Sciple: Yeah. Totally agree with that. My advice would be, when we talked about these earnings reports today, think about the ratio of time we spent talking about the stock price and how much time we spent talking about what these companies are actually doing, I think when you're thinking about volatility, thinking about your portfolio, thinking that the companies that I own, pay attention to the things happening in the real world, actually going on with these businesses. Those are the things. Those facts are predictive about where the company is going to be in the future. Not this week's volatility or even this year's volatility. Whether or not the market is up or down this week, if Virgin Galactic can't figure out how to get their customers into space, the stock isn't going to perform well. These are the types of things that we should be paying attention to because those are the things that are going to drive returns over the long term. 

It's a lot easier to focus on those things if up front when you picked the stocks you did research and you understood the reasons that you held it and can check back against that thesis going forward. I think this volatility where it gets really hard and really dangerous is when you don't know what you own because then you don't know whether you're wrong or whether there is just volatility going on in the market. Big advice, too, is just always know what you own and pay attention to what's going on in the real world. If you do that, I think it's a whole lot easier to hold through all this craziness.

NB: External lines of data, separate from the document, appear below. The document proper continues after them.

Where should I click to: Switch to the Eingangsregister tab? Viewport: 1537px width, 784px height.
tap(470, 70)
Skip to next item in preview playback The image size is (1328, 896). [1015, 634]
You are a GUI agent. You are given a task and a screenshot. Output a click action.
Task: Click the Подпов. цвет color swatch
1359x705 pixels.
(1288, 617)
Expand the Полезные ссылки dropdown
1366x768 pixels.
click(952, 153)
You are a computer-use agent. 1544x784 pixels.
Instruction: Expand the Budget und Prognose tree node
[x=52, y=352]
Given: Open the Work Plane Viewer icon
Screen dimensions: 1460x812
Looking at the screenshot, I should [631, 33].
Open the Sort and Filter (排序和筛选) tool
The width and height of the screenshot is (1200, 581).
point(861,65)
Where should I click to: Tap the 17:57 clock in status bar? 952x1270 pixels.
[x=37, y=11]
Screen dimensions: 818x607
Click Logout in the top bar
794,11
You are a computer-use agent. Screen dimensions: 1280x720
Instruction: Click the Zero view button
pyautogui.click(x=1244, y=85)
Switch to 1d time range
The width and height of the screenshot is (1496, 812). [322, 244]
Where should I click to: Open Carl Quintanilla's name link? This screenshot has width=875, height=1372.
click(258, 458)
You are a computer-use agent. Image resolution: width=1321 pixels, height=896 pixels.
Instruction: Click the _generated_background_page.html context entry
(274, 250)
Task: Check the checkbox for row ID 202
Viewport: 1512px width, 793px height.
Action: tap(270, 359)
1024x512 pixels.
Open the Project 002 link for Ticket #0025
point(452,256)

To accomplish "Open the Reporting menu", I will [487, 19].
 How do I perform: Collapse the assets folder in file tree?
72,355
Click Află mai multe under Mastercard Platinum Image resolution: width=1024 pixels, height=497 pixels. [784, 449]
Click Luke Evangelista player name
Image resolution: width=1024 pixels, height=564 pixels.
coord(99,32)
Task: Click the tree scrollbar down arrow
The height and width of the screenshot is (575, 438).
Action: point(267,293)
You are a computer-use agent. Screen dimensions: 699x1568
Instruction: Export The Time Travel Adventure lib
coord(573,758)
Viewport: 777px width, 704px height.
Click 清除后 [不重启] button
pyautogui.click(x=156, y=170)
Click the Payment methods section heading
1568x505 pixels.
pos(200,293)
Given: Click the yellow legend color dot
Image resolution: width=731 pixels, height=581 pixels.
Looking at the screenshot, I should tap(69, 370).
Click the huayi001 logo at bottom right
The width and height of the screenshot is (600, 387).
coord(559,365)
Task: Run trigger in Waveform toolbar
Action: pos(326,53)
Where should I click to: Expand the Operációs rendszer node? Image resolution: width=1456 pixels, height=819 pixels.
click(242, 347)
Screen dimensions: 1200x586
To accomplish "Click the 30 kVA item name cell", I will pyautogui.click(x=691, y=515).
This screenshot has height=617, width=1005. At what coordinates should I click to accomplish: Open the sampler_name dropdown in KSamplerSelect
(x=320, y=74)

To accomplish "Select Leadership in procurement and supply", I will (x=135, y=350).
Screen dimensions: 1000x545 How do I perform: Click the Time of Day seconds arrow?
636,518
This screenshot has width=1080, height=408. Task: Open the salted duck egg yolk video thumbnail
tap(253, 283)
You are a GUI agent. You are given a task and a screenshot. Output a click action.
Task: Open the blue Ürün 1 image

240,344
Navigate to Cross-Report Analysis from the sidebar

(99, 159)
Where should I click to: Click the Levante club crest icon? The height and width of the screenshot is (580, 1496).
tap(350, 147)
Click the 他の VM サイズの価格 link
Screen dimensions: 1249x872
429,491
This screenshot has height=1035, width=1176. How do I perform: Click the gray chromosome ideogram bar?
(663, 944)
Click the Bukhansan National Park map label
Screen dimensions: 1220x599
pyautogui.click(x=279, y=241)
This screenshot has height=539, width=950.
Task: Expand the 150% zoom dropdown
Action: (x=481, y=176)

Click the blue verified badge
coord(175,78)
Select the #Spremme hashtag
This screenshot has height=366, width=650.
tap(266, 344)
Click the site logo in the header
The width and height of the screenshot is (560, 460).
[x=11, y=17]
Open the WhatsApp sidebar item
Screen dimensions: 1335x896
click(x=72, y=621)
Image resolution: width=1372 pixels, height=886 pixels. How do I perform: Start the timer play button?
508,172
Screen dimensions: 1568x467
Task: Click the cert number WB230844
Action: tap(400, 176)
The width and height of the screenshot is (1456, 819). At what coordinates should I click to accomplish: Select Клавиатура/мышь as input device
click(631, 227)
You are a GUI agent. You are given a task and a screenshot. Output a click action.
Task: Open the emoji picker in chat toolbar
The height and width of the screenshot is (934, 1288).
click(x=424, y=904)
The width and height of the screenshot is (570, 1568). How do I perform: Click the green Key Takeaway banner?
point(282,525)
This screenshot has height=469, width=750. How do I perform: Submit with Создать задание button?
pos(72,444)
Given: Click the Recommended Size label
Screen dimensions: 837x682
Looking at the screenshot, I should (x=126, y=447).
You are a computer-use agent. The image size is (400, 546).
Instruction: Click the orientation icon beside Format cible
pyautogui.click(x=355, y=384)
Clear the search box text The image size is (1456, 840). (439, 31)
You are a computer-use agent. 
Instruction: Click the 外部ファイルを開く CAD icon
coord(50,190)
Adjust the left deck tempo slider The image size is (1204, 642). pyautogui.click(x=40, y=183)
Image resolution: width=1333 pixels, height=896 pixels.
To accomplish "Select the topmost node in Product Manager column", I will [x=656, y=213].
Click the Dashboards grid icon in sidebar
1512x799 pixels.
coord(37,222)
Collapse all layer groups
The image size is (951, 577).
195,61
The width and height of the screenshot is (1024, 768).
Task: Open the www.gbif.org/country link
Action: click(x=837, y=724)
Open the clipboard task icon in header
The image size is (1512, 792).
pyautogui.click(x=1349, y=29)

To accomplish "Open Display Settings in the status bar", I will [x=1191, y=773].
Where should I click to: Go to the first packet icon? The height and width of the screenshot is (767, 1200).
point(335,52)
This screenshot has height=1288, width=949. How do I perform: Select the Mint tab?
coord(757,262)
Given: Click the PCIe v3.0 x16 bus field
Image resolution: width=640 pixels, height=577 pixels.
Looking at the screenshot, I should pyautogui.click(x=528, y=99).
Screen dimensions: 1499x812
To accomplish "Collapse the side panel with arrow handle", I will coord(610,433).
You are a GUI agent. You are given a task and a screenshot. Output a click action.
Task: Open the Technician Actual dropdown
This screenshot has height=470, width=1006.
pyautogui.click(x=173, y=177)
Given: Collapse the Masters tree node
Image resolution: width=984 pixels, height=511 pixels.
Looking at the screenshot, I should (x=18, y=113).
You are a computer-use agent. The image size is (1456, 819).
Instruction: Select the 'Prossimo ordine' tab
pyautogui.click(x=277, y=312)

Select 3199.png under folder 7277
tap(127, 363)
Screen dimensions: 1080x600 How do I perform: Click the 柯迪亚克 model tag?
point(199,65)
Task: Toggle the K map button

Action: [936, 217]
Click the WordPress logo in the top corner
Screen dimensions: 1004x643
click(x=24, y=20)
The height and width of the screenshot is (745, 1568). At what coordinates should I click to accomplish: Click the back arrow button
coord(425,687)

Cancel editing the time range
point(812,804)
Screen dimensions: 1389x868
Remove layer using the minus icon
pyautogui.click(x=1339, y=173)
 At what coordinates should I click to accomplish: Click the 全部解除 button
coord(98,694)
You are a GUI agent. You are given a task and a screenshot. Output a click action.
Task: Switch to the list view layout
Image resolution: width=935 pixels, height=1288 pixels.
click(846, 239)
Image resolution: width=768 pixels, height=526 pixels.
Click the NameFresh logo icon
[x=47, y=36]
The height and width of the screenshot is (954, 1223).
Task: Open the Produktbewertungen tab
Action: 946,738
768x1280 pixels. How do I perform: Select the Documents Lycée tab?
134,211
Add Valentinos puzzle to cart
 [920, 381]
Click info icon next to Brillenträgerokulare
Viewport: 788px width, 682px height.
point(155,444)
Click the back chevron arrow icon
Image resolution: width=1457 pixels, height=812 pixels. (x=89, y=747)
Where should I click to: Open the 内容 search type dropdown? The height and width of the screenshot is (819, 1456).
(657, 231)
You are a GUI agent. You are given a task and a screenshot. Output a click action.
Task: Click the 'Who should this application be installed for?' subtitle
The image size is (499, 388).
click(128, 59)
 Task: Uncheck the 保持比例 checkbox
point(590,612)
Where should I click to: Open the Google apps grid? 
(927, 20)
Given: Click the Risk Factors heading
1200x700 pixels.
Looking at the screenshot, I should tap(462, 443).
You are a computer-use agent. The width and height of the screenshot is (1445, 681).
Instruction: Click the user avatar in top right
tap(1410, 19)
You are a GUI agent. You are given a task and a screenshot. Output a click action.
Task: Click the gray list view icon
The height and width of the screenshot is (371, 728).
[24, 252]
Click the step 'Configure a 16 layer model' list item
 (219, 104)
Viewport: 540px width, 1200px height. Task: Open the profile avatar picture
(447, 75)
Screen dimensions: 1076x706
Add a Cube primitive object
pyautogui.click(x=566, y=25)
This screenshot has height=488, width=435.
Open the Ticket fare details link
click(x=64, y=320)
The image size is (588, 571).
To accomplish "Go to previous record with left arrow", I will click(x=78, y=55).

Whiteman: Yeah. What he said.

Sciple: Yeah. Lou, always great having you on the show.

Whiteman: Always a pleasure to be here, Nick.

Sciple: As always, people on the program may own companies discussed on the show and The Motley Fool may have formal recommendations for or against the stocks discussed, so don't buy or sell anything based solely on what you hear. Thanks to Tim Sparks for mixing the show, for Lou Whiteman, I'm Nick Sciple. Thanks for listening and Fool on!